From its inception in 1938 until it was dissolved in 1975, the House Un-American Activities Committee (HUAC) took a prominent role in the investigation of communist activity in the United States. Although its supporters claim that this committee of the U.S. House of Representatives performed an important function, its critics contend that its abuse of power trampled important First Amendment rights, such as freedom of expression and freedom of association.

HUAC’s predecessor, the McCormack-Dickstein committee, named for its chair and vice chair, Reps. John W. McCormack, D-Mass., and Samuel Dickstein, D-N.Y., had been formed in 1934 to investigate Nazi propaganda. In 1938 it became the House Un-American Activities Committee, and its first chair was Rep. Martin Dies Jr., D-Texas, who headed it until 1944. Under Dies, HUAC soon turned its attention toward investigating Communist Party infiltration and involvement in New Deal agencies, such as the Works Progress Administration. In 1939 it held hearings to investigate the WPA’s Federal Theatre Project, inquiring into whether any of its members or those who worked with it were communists.

Communism in Hollywood

In 1946 HUAC became a permanent House committee, charged with investigating subversion in the United States. In 1947 and 1951 it investigated alleged Communist Party influence in Hollywood and the motion picture industry. As a result of these and subsequent hearings, nearly 300 actors and others employed in the movie industry were blacklisted or prevented from working. Many of those called to testify before HUAC pleaded the Fifth Amendment and refused to testify. Such refusal was often taken as tantamount to guilt, and many individuals were cited for contempt of Congress. Others did testify. Among them was noted film director Elia Kazan, who named numerous people who he believed were communist sympathizers, and they too were blacklisted.

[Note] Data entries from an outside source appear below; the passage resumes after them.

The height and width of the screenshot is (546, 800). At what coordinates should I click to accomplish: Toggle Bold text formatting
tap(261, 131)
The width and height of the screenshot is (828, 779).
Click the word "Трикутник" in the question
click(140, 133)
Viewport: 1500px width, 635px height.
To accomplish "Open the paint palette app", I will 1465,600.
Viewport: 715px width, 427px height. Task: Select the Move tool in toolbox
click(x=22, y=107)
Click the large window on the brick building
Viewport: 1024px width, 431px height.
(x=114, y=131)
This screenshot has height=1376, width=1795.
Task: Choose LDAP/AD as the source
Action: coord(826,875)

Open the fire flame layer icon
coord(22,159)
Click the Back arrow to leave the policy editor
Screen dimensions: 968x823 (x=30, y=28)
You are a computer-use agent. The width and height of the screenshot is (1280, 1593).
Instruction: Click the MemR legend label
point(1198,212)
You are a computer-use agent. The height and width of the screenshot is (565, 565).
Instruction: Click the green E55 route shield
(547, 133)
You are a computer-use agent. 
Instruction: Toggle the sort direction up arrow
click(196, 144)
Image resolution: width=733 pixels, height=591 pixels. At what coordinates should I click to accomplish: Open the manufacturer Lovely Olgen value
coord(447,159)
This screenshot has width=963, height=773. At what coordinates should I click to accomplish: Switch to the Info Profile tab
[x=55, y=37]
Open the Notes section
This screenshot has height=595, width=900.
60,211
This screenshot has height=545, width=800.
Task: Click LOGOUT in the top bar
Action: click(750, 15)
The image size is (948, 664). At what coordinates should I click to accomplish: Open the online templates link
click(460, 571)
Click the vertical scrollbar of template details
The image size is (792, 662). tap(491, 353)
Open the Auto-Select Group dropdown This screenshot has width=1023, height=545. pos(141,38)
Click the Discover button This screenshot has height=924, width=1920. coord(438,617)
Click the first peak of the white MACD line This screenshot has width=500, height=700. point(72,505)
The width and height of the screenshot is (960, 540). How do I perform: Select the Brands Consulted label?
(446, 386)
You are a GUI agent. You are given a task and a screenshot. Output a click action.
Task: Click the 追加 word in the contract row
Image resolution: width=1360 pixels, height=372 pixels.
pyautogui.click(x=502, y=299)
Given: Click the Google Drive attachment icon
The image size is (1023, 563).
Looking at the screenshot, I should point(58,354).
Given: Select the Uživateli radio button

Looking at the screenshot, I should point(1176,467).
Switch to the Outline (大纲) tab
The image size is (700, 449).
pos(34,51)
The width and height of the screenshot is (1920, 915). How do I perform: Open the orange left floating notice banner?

One of HUAC’s most famous hearings took place in 1948, when Whittaker Chambers, a former member of the Communist Party, testified before the committee. Chambers’ testimony eventually led to the conviction of Alger Hiss, a State Department employee suspected of being a communist, for perjury.

Targeted investigiations gain traction

HUAC fed off the hysteria of the cold war and anti-communism, paving the way for Sen. Joseph McCarthy, R-Wis., to begin hearings in the Senate in 1953. Between HUAC and the McCarthy hearings, Congress held broad, roving investigations into the political activity of many Americans suspected of being communists or communist sympathizers. The hearings also investigated many who did not hold communist views, creating a climate of political intimidation that came to be called “red baiting” or McCarthyism. The impact of these hearings was to ruin the careers of many individuals and to foster a political paranoia toward anyone suspected of holding contrary political views or of joining suspected political organizations.

The end of HUAC came when it began to investigate opposition to the Vietnam War. Its 1967 and 1968 hearings investigating anti-war activists Abbie Hoffman and Jerry Rubin, both of whom attended the hearings at various times wearing a Santa Claus or a Revolutionary War patriot outfit, contributed to the rising unpopularity of HUAC. In 1969 its name was changed to the Internal Security Committee, and in 1975 it was abolished. During HUAC’s tenure, more than 3,000 individuals testified before it. Its investigations were the subject of several Supreme Court decisions that sought to define the scope of the constitutional power Congress had to hold hearings.